Carry on the forum thread about a cockapoo that jumps up and barks on walks, starting right after its final line.

### DOCUMENT SEGMENT

(begin)

# Jumping up and barking at me



## Lottalove (Feb 24, 2013)

I would really appreciate some suggestions to help me with a habit that my 2 year old cockapoo Lotta has started. 

If I stop to talk to someone or use my phone (and I rarely use my phone), Lotta will potter about, happily running around and playing. However, when I go to walk on by myself or when I finish my phone call, more often than not, she will start jumping up at me and barking madly. Today she did this for no reason whatsoever, we saw no-one nor did I use my phone. I have tried: using pet corrector, putting her on the lead, crossing my arms and staring at the sky. All work to some extent but not quickly enough to stop me getting covered in mud. When she first started doing this I threw a ball to fetch but it didn't stop the jumping at me. Advice would be greatly appreciated. I hope it's a teenage phase. Just so you know, she gets lots of varied walks and lots of time off lead and lots of attention too.


----------



## wellerfeller (Jul 12, 2011)

The first thing I would try is calling her in and popping a lead on her intermittently throughout the walk but especially when you need to stop for any reason. However when you have finished talking or whatever do not immediately let her off again. Walk her on lead for a couple of extra minutes so she has time to calm herself again as it sounds like she gets over excited at the resuming of the walk.


----------



## wellerfeller (Jul 12, 2011)

I would also recommend, not shouting, throwing g a ball or any other kind of attention as whether it's negative or positive attention she is taking it as a reward and is now basically being bossy with you.


----------



## Lottalove (Feb 24, 2013)

(end)

### DATASET EXTRACT
(begin)

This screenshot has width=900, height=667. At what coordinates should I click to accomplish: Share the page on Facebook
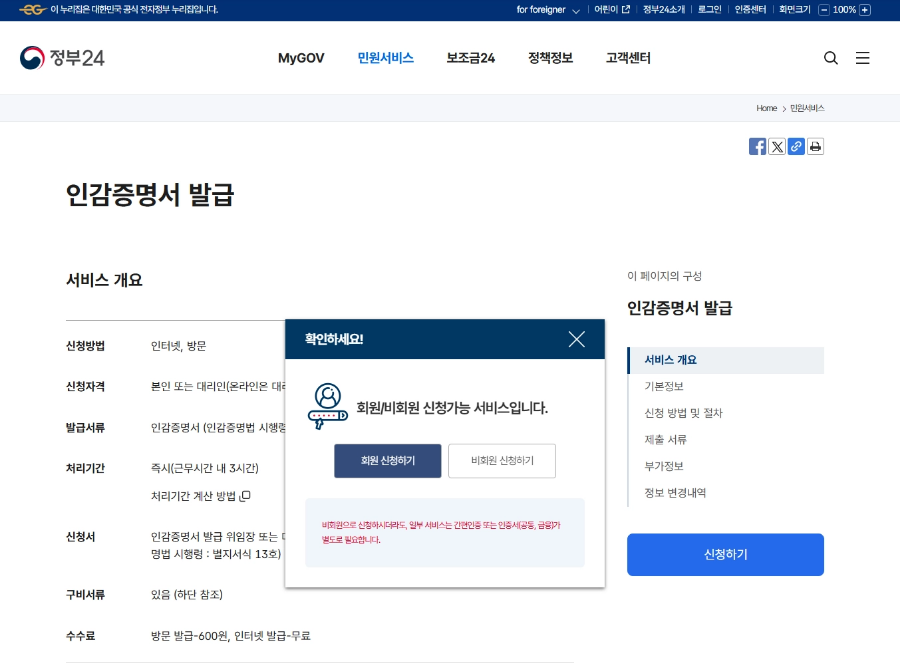758,146
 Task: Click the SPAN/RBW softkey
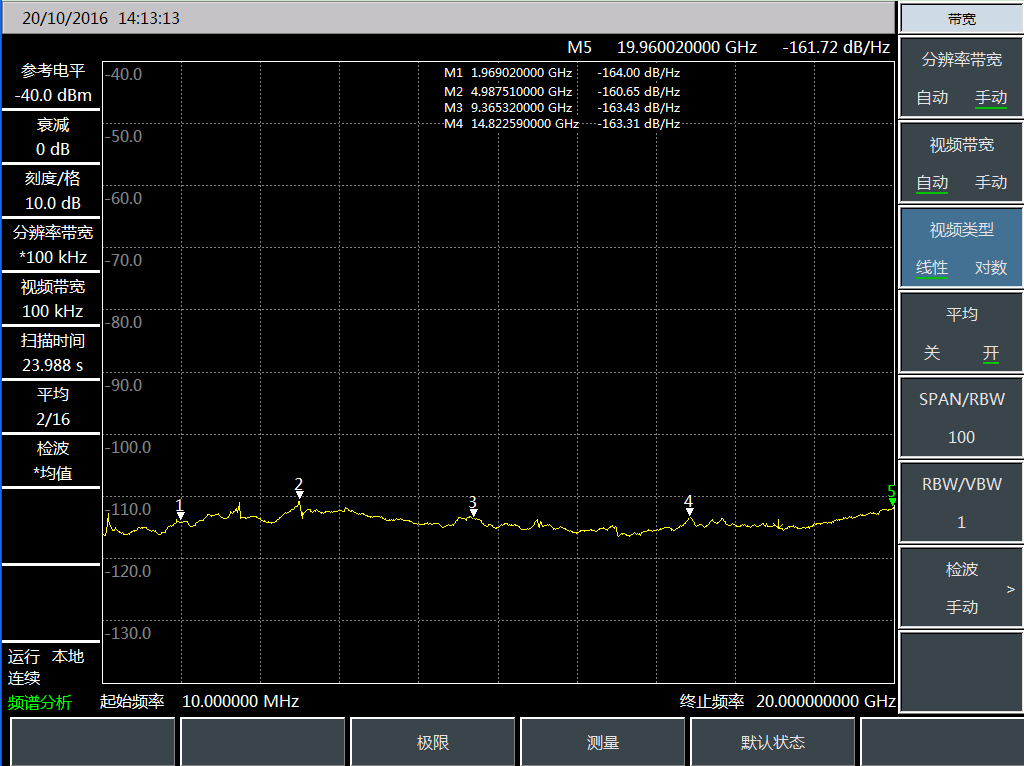pyautogui.click(x=961, y=417)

(end)

### RESULT
*Thank you*

Thank you for your quick response. Karen and Weller. I am going to try that. I knew that throwing the ball wasn't the right thing to be doing really and it didn't work anyway. It is like she is a child saying "right Mum, now it's time to give me attention!" 
Kate and Lotta


----------



## Lottalove (Feb 24, 2013)

*Help needed still please!*

I would really appreciate any advice and suggestions! I am still having a problem on walks with Lotta. She will be happily running around and exploring and then sometimes, for no apparent reason, she will suddenly jump at me and bark madly. Previously it was when we resumed our walking after talking to people or when I finished talking on the phone. Now she will just start doing it. Today, 5 minutes into our walk. 

(For information, Lotta is walked lots, went to puppy classes until 14 months old, is never allowed to eat from her bowl until told to, waits until allowed to go, is great at recall by name or whistle, and generally lovely natured and obedient.)

As soon as she starts to jump and bark I always put her straight on the lead, this being the consequence for the behaviour. She then bites madly at the lead making growly noises and sounding like an aggressive dog (which she is totally not!). To stop this I have tried bitter apple spray and vicks vapour rub, to no avail.

I also have started putting her on the lead intermittently and when not displaying this behaviour. But I am feeling really frustrated when she starts it and don't know what to do. Should I invest in one to one behaviour training? I feel I should be able to sort it myself! Any more suggestions would be very welcomed! Thank you. Kate and Lotta.


----------



## DB1 (Jan 20, 2012)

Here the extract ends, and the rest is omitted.